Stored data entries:

Start of Block

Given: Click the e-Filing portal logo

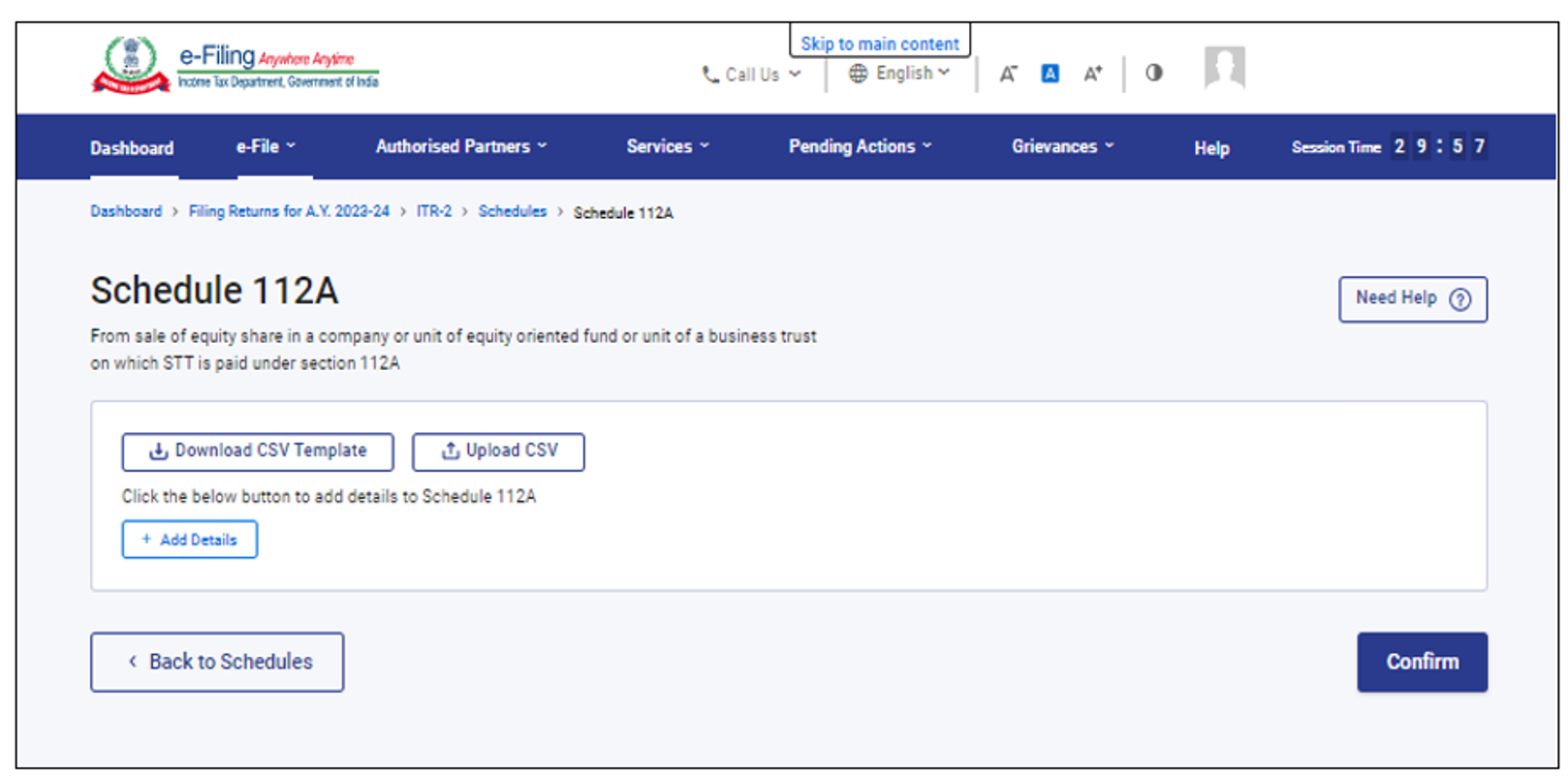Looking at the screenshot, I should point(235,66).
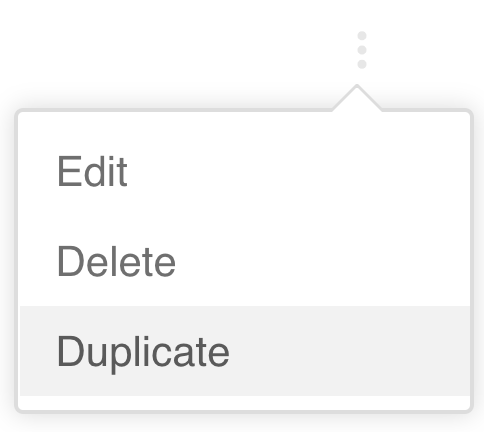484x432 pixels.
Task: Choose Edit from the popup menu
Action: (x=245, y=171)
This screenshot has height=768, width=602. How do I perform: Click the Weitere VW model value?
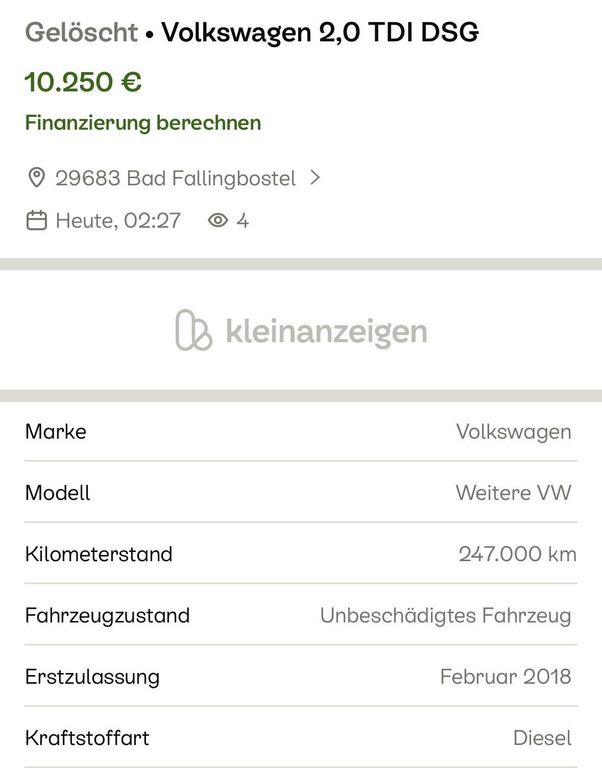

End of Block

Print each entry precisely as written; the pictures stay out.

Given: Click the e-Filing portal logo

Looking at the screenshot, I should point(235,66).
484x432 pixels.
Task: Choose Edit from the popup menu
Action: (x=245, y=171)
This screenshot has height=768, width=602. How do I perform: Click the Weitere VW model value?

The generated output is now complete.